**Exercise brief:**
Once the line with "Task: Open the user account icon" is found in the entries below, repeat it and each following line exactly, up to and including the line with "Task: Open the Masquerade dropdown". Add no other lines.

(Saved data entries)

++++++++

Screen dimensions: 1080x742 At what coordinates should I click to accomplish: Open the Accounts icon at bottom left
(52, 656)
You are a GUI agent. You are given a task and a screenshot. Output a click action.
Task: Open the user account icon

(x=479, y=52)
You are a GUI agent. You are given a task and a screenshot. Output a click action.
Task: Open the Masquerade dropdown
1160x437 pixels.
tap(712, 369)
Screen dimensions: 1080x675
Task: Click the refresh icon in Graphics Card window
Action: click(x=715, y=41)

++++++++

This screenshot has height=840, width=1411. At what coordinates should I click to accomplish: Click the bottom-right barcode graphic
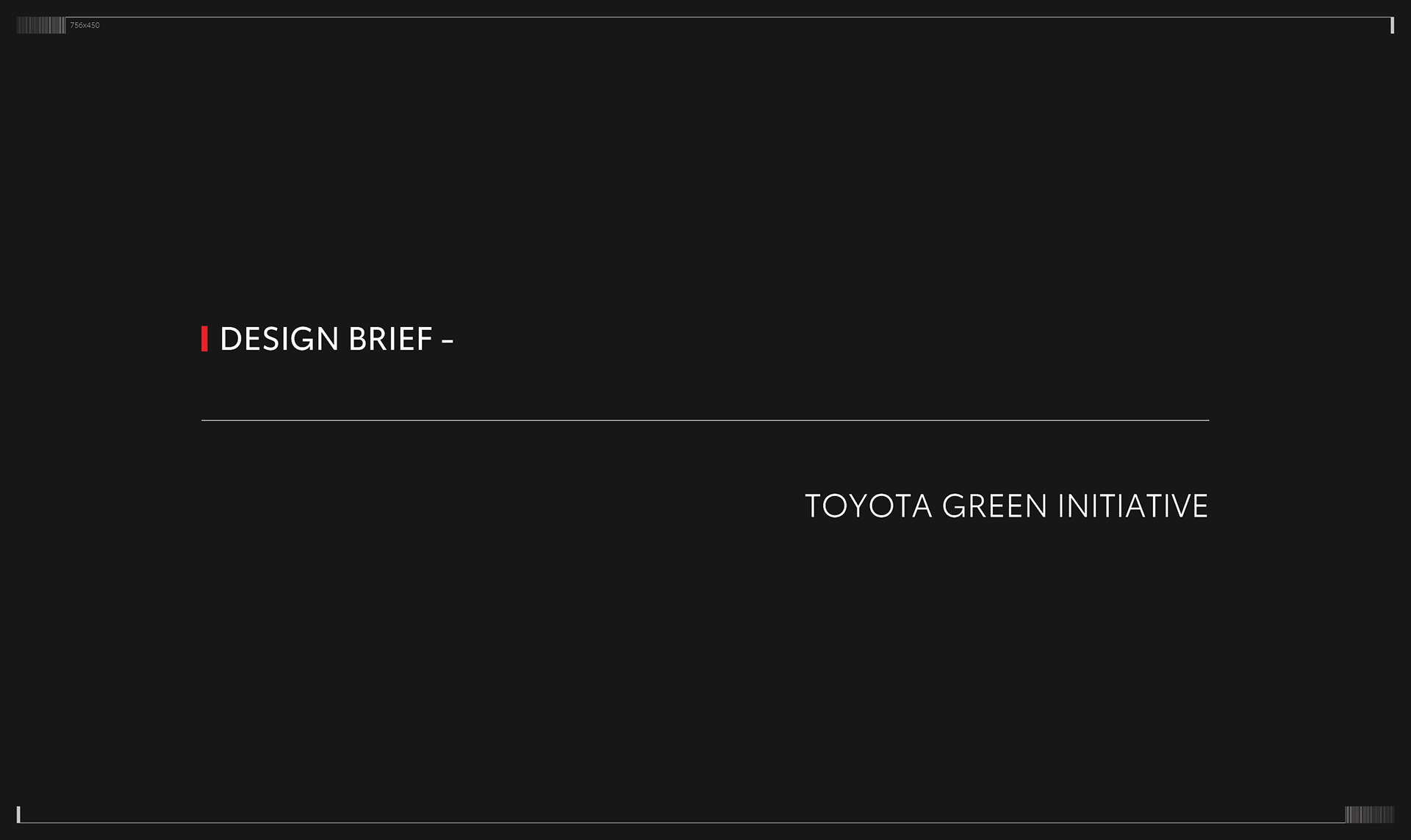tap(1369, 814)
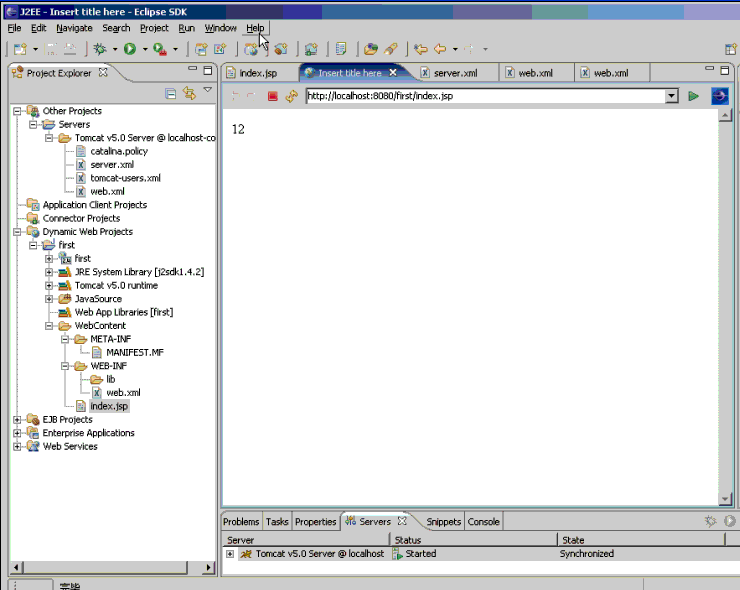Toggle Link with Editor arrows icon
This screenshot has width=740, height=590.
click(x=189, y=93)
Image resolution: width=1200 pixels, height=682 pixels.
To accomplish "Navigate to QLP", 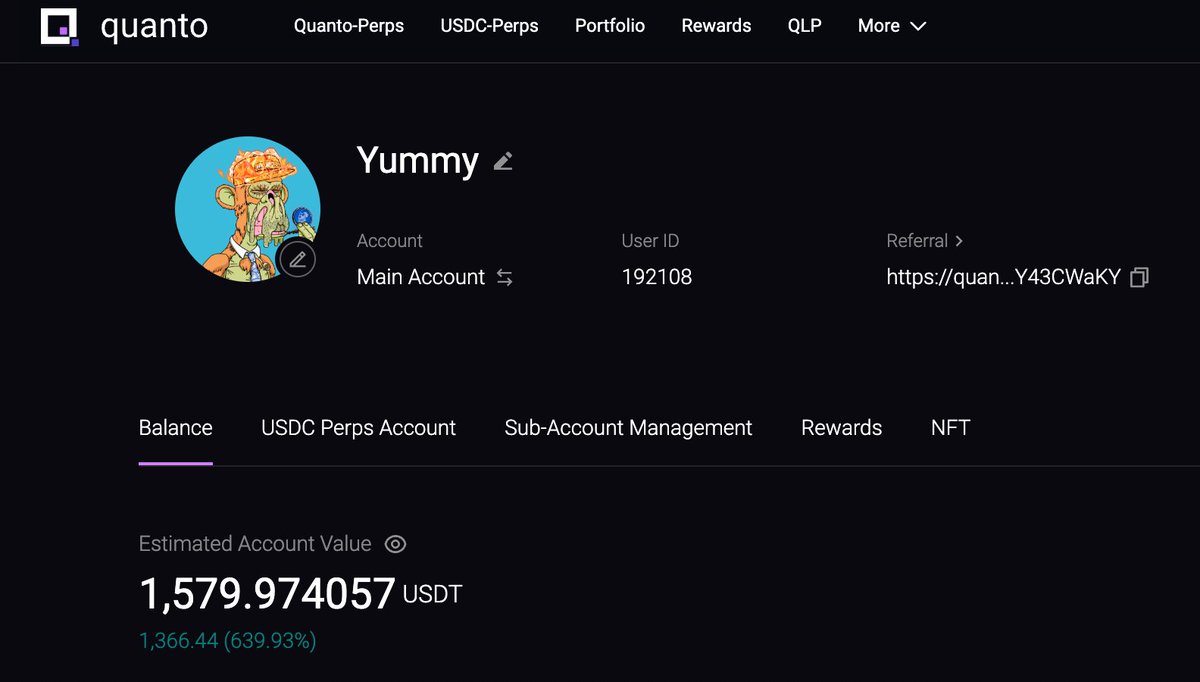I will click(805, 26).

++++++++

**Problem solution:**
Task: Open the user account icon

(x=479, y=52)
You are a GUI agent. You are given a task and a screenshot. Output a click action.
Task: Open the Masquerade dropdown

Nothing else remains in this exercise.